* Work instructions
An exact reproduction of all entries is expected.

* Data under study
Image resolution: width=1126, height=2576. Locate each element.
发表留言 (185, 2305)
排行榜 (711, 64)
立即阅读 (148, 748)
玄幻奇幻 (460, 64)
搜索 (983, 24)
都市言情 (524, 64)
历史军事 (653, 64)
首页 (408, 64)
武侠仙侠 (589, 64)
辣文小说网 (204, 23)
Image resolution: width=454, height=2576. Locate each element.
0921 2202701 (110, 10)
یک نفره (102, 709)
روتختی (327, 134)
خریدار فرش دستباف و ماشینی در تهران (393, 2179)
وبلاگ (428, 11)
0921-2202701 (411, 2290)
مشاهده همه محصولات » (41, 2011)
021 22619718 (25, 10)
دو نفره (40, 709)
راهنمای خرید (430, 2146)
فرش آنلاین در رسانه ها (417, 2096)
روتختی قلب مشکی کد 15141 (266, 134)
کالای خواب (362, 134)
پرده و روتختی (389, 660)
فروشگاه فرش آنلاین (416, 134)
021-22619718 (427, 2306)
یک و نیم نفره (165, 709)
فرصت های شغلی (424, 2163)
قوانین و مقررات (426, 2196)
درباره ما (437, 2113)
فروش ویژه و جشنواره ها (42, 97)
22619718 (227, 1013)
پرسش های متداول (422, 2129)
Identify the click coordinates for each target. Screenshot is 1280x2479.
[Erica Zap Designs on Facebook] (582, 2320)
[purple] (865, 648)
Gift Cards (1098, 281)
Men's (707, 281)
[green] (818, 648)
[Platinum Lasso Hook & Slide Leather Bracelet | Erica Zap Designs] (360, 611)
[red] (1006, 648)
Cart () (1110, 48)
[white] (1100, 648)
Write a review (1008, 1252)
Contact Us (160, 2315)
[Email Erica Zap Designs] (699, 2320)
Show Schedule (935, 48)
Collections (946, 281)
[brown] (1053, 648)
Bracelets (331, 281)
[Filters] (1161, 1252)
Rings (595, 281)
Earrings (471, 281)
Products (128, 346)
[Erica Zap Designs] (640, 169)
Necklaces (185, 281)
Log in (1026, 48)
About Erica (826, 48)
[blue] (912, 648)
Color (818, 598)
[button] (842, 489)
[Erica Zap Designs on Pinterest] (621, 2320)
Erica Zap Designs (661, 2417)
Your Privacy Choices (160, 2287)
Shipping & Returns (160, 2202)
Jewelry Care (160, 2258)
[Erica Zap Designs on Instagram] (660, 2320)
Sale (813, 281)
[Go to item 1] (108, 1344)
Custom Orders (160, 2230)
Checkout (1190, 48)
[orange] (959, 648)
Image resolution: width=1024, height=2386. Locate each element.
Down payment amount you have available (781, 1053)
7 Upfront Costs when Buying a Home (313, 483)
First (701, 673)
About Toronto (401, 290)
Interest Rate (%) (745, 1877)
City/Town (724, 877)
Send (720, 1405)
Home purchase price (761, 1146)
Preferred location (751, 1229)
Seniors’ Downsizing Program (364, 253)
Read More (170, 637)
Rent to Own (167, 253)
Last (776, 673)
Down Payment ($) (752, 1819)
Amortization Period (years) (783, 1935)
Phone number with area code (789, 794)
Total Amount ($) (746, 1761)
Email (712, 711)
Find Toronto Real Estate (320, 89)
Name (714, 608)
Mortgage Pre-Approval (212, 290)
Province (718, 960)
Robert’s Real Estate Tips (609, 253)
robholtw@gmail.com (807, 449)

* Response
Image resolution: width=1126, height=2576. Locate each element.
发表留言 (185, 2305)
排行榜 (711, 64)
立即阅读 (148, 748)
玄幻奇幻 (460, 64)
搜索 (983, 24)
都市言情 (524, 64)
历史军事 (653, 64)
首页 (408, 64)
武侠仙侠 (589, 64)
辣文小说网 (204, 23)
Image resolution: width=454, height=2576. Locate each element.
0921 2202701 (110, 10)
یک نفره (102, 709)
روتختی (327, 134)
خریدار فرش دستباف و ماشینی در تهران (393, 2179)
وبلاگ (428, 11)
0921-2202701 (411, 2290)
مشاهده همه محصولات » (41, 2011)
021 22619718 (25, 10)
دو نفره (40, 709)
راهنمای خرید (430, 2146)
فرش آنلاین در رسانه ها (417, 2096)
روتختی قلب مشکی کد 15141 (266, 134)
کالای خواب (362, 134)
پرده و روتختی (389, 660)
فروشگاه فرش آنلاین (416, 134)
021-22619718 (427, 2306)
یک و نیم نفره (165, 709)
فرصت های شغلی (424, 2163)
قوانین و مقررات (426, 2196)
درباره ما (437, 2113)
فروش ویژه و جشنواره ها (42, 97)
22619718 (227, 1013)
پرسش های متداول (422, 2129)
Identify the click coordinates for each target. Screenshot is 1280x2479.
[Erica Zap Designs on Facebook] (582, 2320)
[purple] (865, 648)
Gift Cards (1098, 281)
Men's (707, 281)
[green] (818, 648)
[Platinum Lasso Hook & Slide Leather Bracelet | Erica Zap Designs] (360, 611)
[red] (1006, 648)
Cart () (1110, 48)
[white] (1100, 648)
Write a review (1008, 1252)
Contact Us (160, 2315)
[Email Erica Zap Designs] (699, 2320)
Show Schedule (935, 48)
Collections (946, 281)
[brown] (1053, 648)
Bracelets (331, 281)
[Filters] (1161, 1252)
Rings (595, 281)
Earrings (471, 281)
Products (128, 346)
[Erica Zap Designs] (640, 169)
Necklaces (185, 281)
Log in (1026, 48)
About Erica (826, 48)
[blue] (912, 648)
Color (818, 598)
[button] (842, 489)
[Erica Zap Designs on Pinterest] (621, 2320)
Erica Zap Designs (661, 2417)
Your Privacy Choices (160, 2287)
Shipping & Returns (160, 2202)
Jewelry Care (160, 2258)
[Erica Zap Designs on Instagram] (660, 2320)
Sale (813, 281)
[Go to item 1] (108, 1344)
Custom Orders (160, 2230)
Checkout (1190, 48)
[orange] (959, 648)
Image resolution: width=1024, height=2386. Locate each element.
Down payment amount you have available (781, 1053)
7 Upfront Costs when Buying a Home (313, 483)
First (701, 673)
About Toronto (401, 290)
Interest Rate (%) (745, 1877)
City/Town (724, 877)
Send (720, 1405)
Home purchase price (761, 1146)
Preferred location (751, 1229)
Seniors’ Downsizing Program (364, 253)
Read More (170, 637)
Rent to Own (167, 253)
Last (776, 673)
Down Payment ($) (752, 1819)
Amortization Period (years) (783, 1935)
Phone number with area code (789, 794)
Total Amount ($) (746, 1761)
Email (712, 711)
Find Toronto Real Estate (320, 89)
Name (714, 608)
Mortgage Pre-Approval (212, 290)
Province (718, 960)
Robert’s Real Estate Tips (609, 253)
robholtw@gmail.com (807, 449)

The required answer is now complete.